**** Records shown ****

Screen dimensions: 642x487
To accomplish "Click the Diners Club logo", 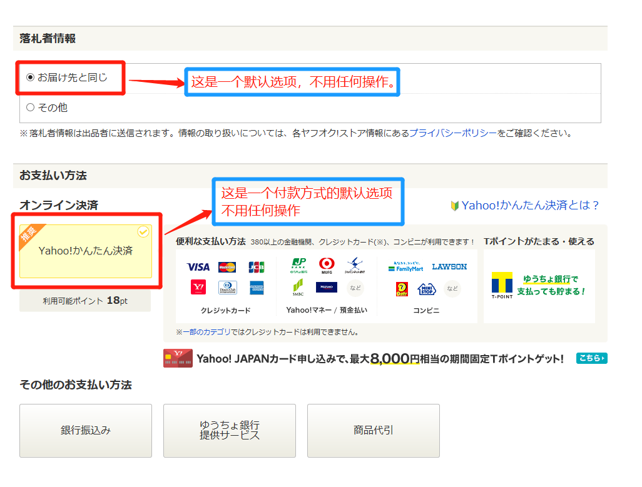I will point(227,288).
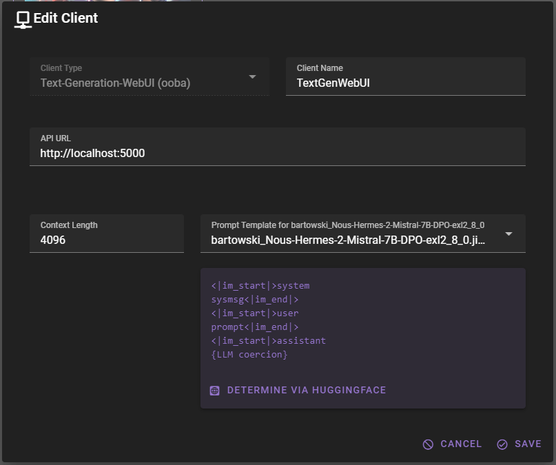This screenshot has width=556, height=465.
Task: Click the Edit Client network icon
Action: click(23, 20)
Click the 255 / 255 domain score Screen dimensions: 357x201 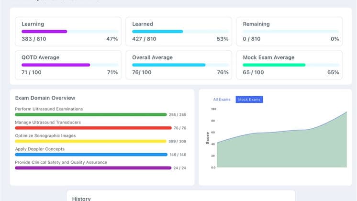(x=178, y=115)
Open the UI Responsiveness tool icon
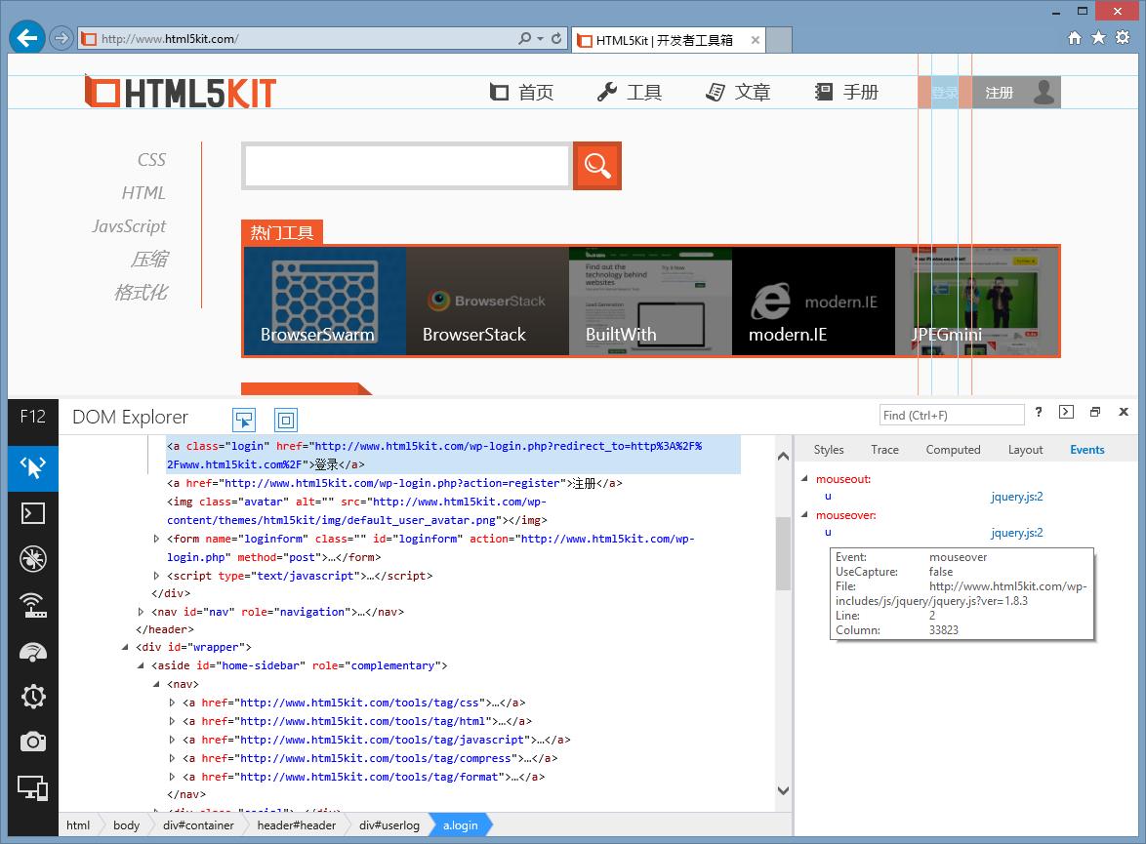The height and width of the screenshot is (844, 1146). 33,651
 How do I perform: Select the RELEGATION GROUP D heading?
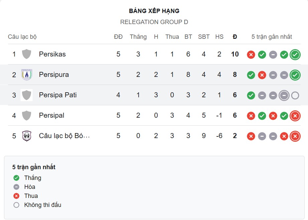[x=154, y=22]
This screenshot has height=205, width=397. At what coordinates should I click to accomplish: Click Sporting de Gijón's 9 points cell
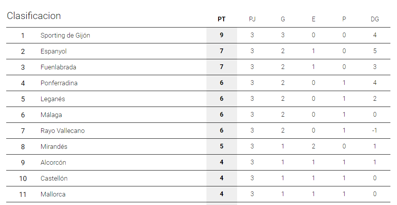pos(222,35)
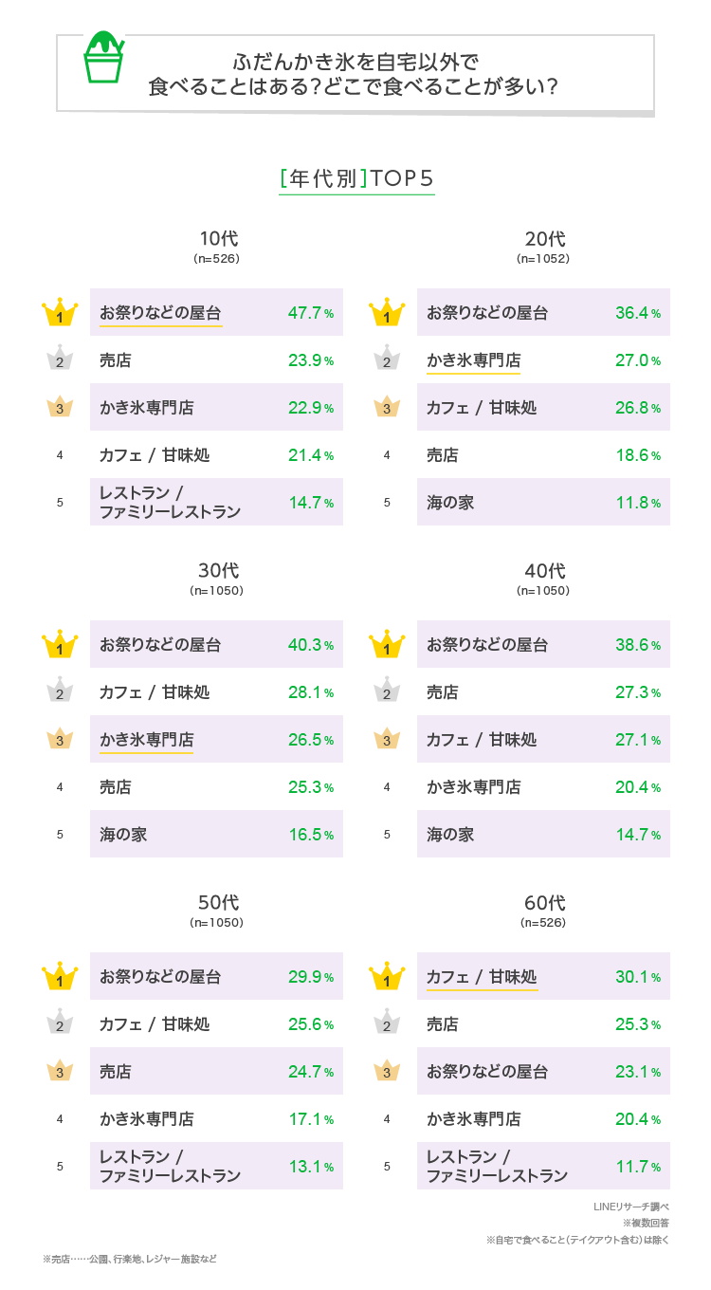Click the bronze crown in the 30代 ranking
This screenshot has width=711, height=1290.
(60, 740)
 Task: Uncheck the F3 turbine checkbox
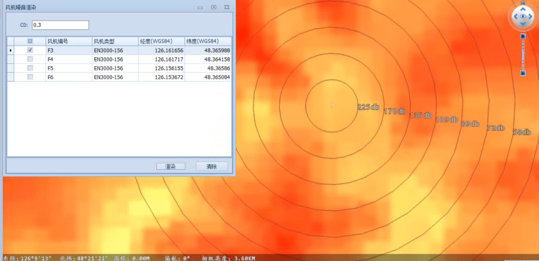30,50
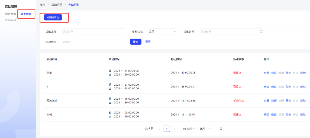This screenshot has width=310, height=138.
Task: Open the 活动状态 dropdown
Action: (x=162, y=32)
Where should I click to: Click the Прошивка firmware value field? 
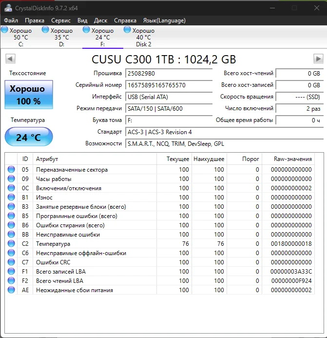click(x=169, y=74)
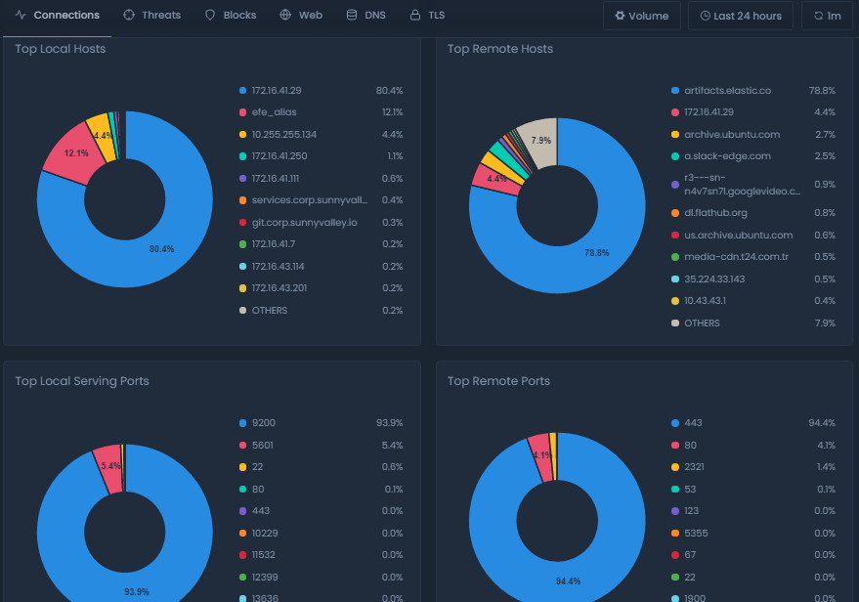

****

Lines starting at the one with "Task: Uncheck the F3 turbine checkbox" and ending at the last line of the entries above must be restated word for word, with pictures omitted.

 Task: Uncheck the F3 turbine checkbox
30,50
This screenshot has width=310, height=138.
Task: Open the 活动状态 dropdown
Action: (x=162, y=32)
Where should I click to: Click the Прошивка firmware value field? 
click(x=169, y=74)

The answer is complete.